ARTFL and LEFFTDS nabbed their new funding in part because they had been laying the groundwork in smaller projects. On those, the ICFTD featured various data updates. For example, theNeuroimaging in Frontotemporal Dementia project is an imaging study in symptomatic FTD. The NIFD is in the midst of collecting second scans on 74 people with bvFTD, 34 with svPPA, 33 with nonfluent PPA, and 73 controls. In his talk, Rosen of UCSF said that he expects the regions that atrophy in a given patient will predict which symptoms that person develops later, and that the study can define rates of atrophy in specific brain areas against which to measure future drug effects.

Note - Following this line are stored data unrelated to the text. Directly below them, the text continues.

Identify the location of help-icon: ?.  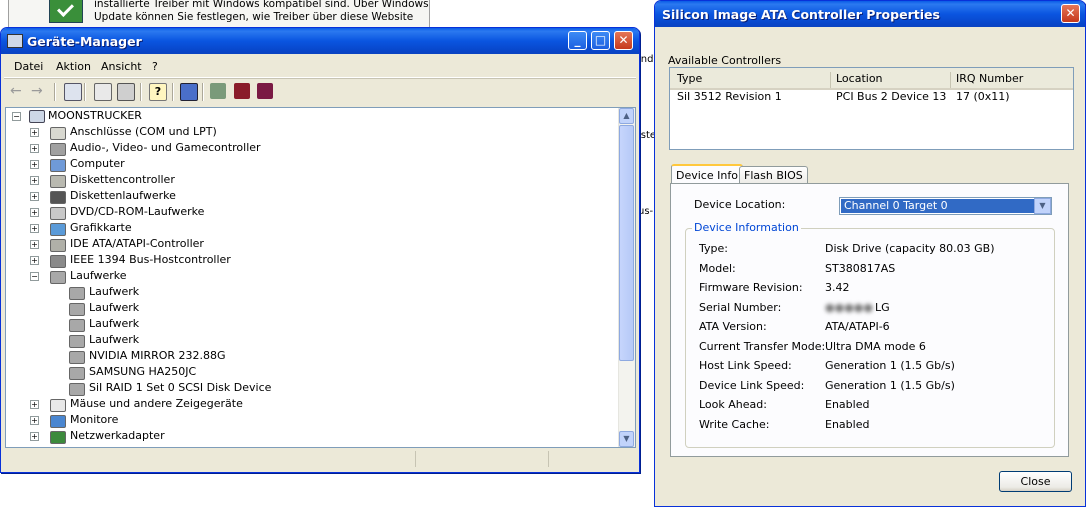
(158, 92).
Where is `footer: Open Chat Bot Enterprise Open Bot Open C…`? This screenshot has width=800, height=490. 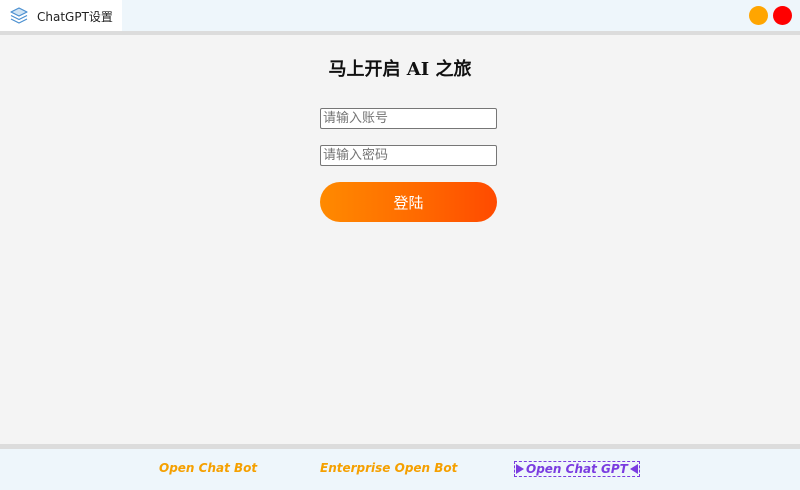 footer: Open Chat Bot Enterprise Open Bot Open C… is located at coordinates (400, 470).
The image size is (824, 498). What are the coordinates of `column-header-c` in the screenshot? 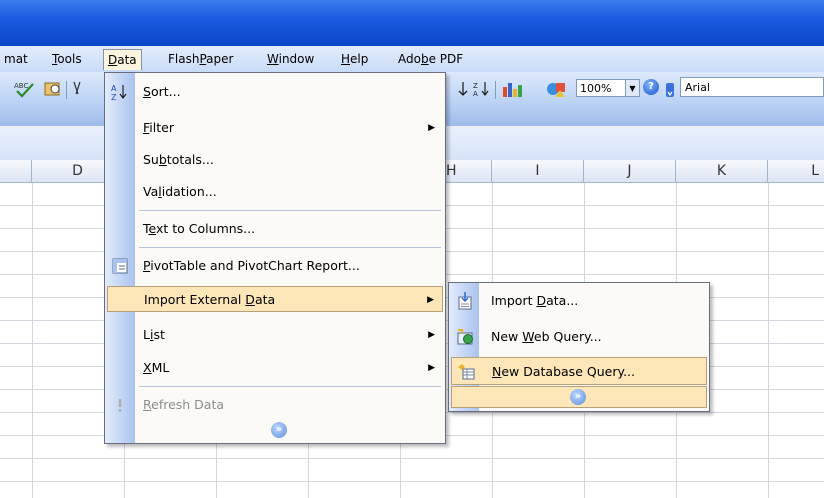 It's located at (16, 171).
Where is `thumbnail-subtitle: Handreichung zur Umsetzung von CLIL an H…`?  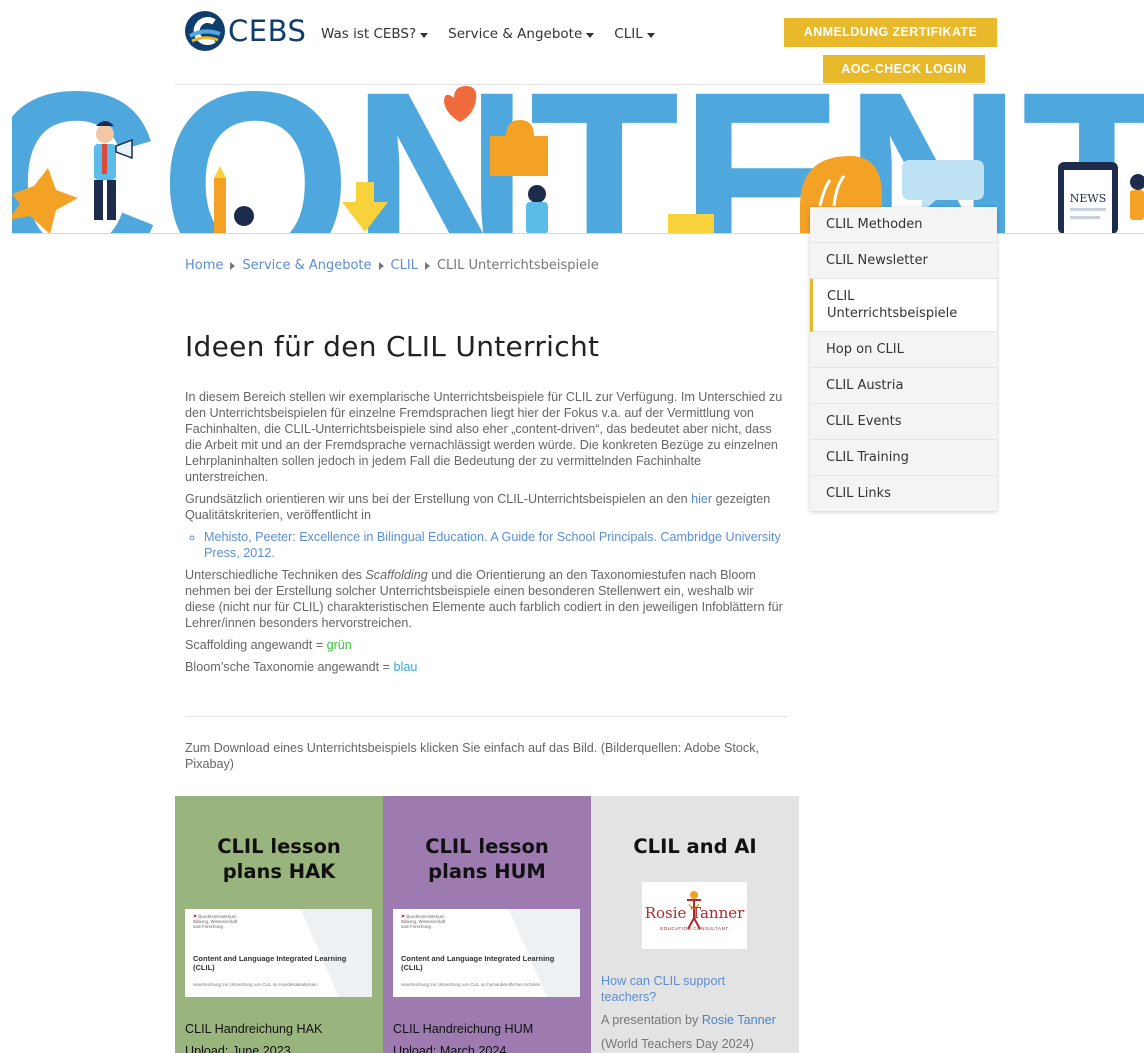
thumbnail-subtitle: Handreichung zur Umsetzung von CLIL an H… is located at coordinates (256, 984).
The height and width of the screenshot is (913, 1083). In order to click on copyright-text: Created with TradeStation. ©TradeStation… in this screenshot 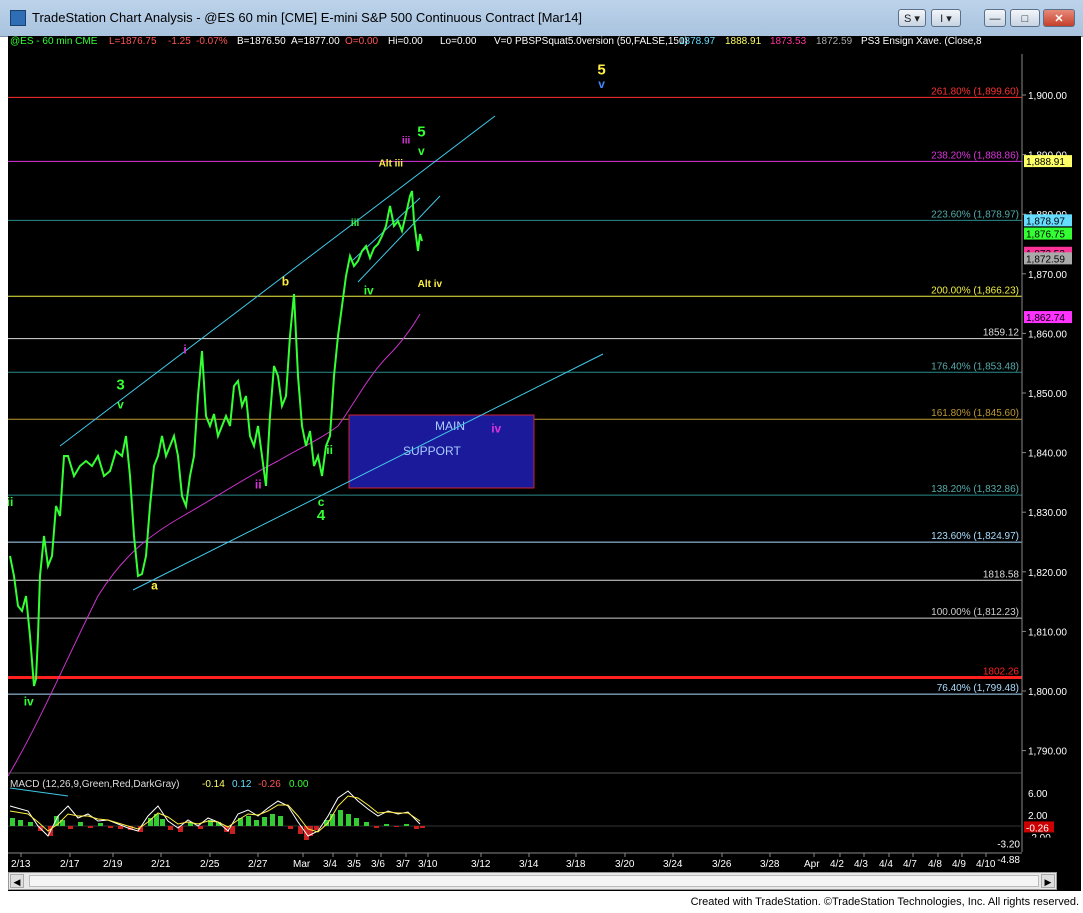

Already, short stretches of one-year longitudinal data suggest that atrophy in defined areas starts presymptomatically, accelerates when symptoms set in, and bottoms out in the overt symptomatic phase, Rosen said. In essence, the FTLD field is beginning to validate theoretical biomarker staging diagrams with empirical data from longitudinal observation, as Alzheimer’s research has been doing for some years. With the new grants, several of these studies can now band together for a better-funded continuation of their ongoing work.
Rosen compares his site’s data with those of Brad Dickerson at Massachusetts General Hospital, to see if the two sites come up with similar results. “We are very close,” Rosen said in Vancouver. The combined data serve to plan future treatment trials. For example, analyzing reams of existing scans across the two sites has led to a realization that FDG-PET—an established technique that infers brain activity in a given region via that region’s glucose use—may not be worth the expense in large FTD trials, Rosen claimed. Brain maps made by various MRI techniques, such as arterial spin labeling, are proving as good. “There may not be added value of FDG PET over MRI,” Rosen said.